На самом деле Толкин никогда не принадлежал к числу настоящих эгоцентриков, людей, которые желают слушать только себя — и никого другого. Толкин умел слушать и всегда с готовностью отзывался на чужие радости и беды. В результате, несмотря на то, что во многих отношениях Толкин был весьма застенчив, он легко сходился с людьми. Он мог завязать беседу с беженцем из Центральной Европы в поезде, с официантом в любимом ресторане, с коридорным в отеле. В компании простых людей он всегда чувствовал себя уютно. Толкин рассказывал о поездке по железной дороге в 1953 году, когда он возвращался из Глазго после лекций по «Сэру Гавейну»: «От Мотеруэлла до Вулвергемптона я путешествовал в обществе молодой матери–шотландки с крошечной дочуркой, которых я избавил от стояния в проходе переполненного поезда. Я сказал контролеру, что порадуюсь их соседству, и им разрешили ехать первым классом без доплаты. В благодарность на прощание меня известили, что, пока я отходил перекусить, малышка заявила: «Этот дядя мне нравится, только я его ну совсем не понимаю». На это я смог только неуклюже ответить, что на второе все жалуются, а вот первое далеко не столь распространено».

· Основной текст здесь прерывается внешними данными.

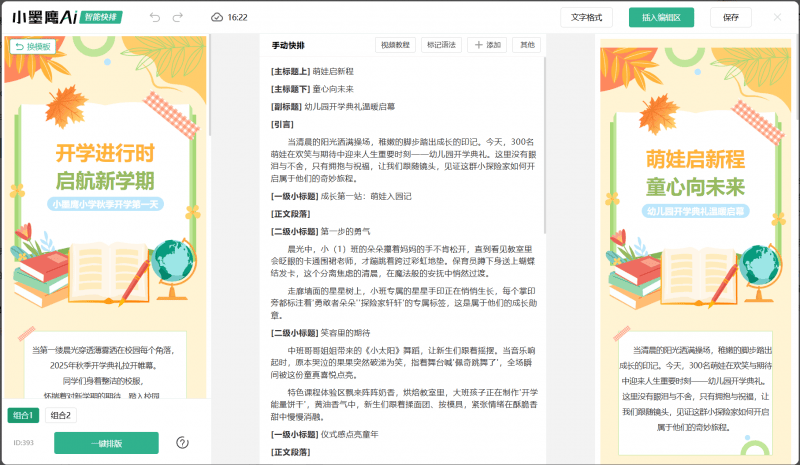Open the 标记语法 reference
Image resolution: width=800 pixels, height=465 pixels.
440,45
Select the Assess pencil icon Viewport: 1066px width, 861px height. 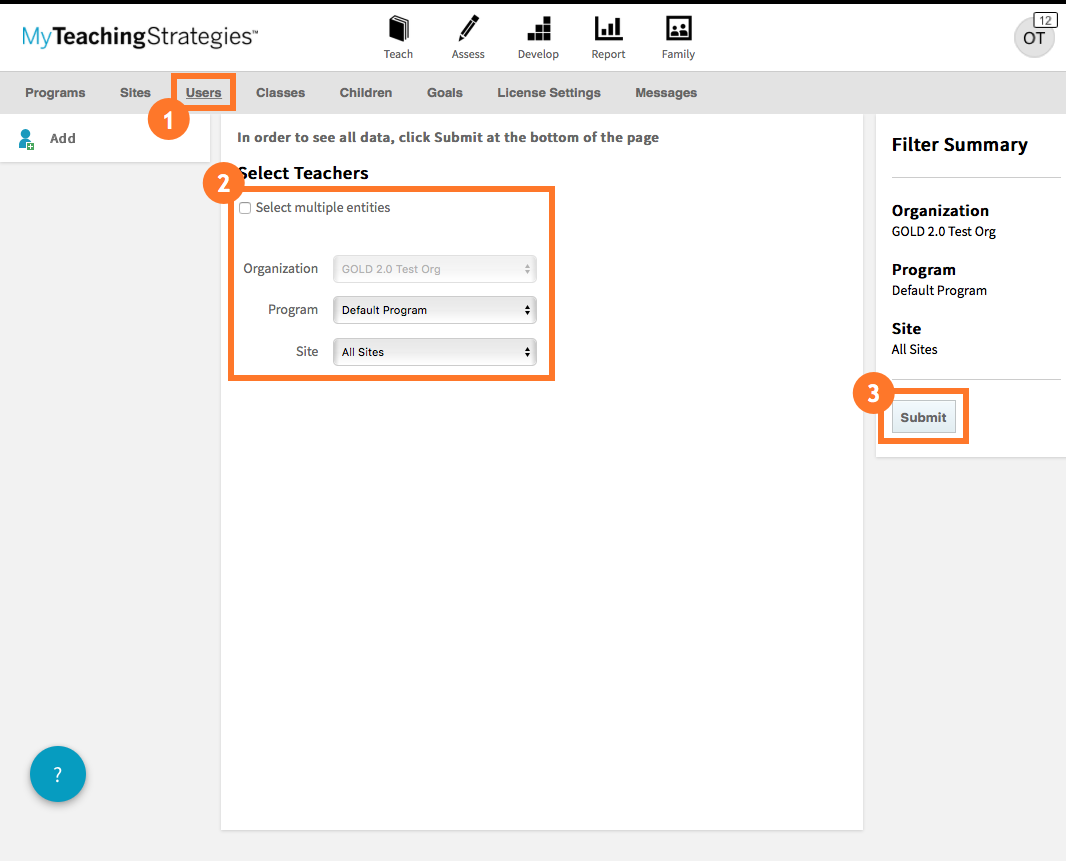click(x=467, y=37)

В старости Толкин заводил дружбу с таксистами, чьи машины он нанимал, с полицейским, дежурившим на улице рядом с его коттеджем в Борнмуте, со скаутом из колледжа и его женой, которые обслуживали его в последние годы. И в этих дружеских отношениях не было и тени снисходительности с его стороны. Толкин просто любил общество, а эти люди оказались ближе всего. При этом он отнюдь не оставался глух к классовым различиям; напротив. Но именно благодаря тому, что Толкин был уверен в своем собственном общественном положении, он не кичился ни интеллектуальным, ни классовым превосходством. Его взгляд на мир, согласно которому каждый человек принадлежит или должен принадлежать к определенному «сословию», не важно, высокому или низкому, в определенном отношении делал его старомодным консерватором. Но зато он же заставлял его относиться с состраданием к ближним своим — ведь именно те, кто не уверен в своем месте в мире, вечно чувствуют необходимость в самоутверждении и ради этого готовы, если понадобится, затоптать всех остальных. Выражаясь современным жаргоном, Толкин был «правым» — в том смысле, что он чтил своего монарха, свою страну и не верил в народовластие; но он выступал против демократии просто потому, что не считал, будто его ближние от этого выиграют. Он писал: «Я не «демократ», хотя бы потому, что «смирение» и равенство — это духовные принципы, которые при попытке механизировать и формализовать их безнадежно искажаются, и в результате мы имеем не всеобщее умаление и смирение, а всеобщее возвеличивание и гордыню, пока какой–нибудь орк не завладеет кольцом власти, а тогда мы получим — и получаем — рабство». Что же до добродетелей феодального общества на старинный лад, вот что он однажды сказал о почтении к высшим: «Обычай снимать шапку перед вашим сквайром, возможно, чертовски вреден для сквайра, зато чертовски полезен для вас».
Что еще мы могли бы отметить? Быть может, не лишен значимости тот факт, что рассказ о воображаемом дне из жизни профессора начинается с поездки к мессе в церковь Святого Алоизия. И в самом деле, анализируя жизнь Толкина, нельзя не учитывать, что религия играла в ней очень важную роль. Он был всей душой предан христианству и, в частности, католической церкви. Это не значит, что отправление религиозных обрядов непременно служило для него источником утешения. Толкин установил для себя жесткий свод правил: например, никогда не причащаться, не исповедовавшись; и если, как часто случалось, он не мог заставить себя пойти на исповедь, он не позволял себе причащаться и оставался в жалком состоянии духовного упадка. Еще одним источником печали в последние годы жизни стало для него то, что в католической церкви ввели богослужение на родном языке: слушать мессу на английском, а не на латыни, которую Толкин знал и любил с детства, было для него довольно мучительно. Но даже на английской мессе в современной церкви с голыми стенами в Хедингтоне, куда он ходил, будучи на пенсии, и где его временами раздражало пение детского хора и вопли младенцев, он, принимая причастие, испытывал глубокую духовную радость, состояние удовлетворенности, которого не мог достичь никаким иным путем. Вера Толкина была одной из ключевых и самых мощных составляющих его личности.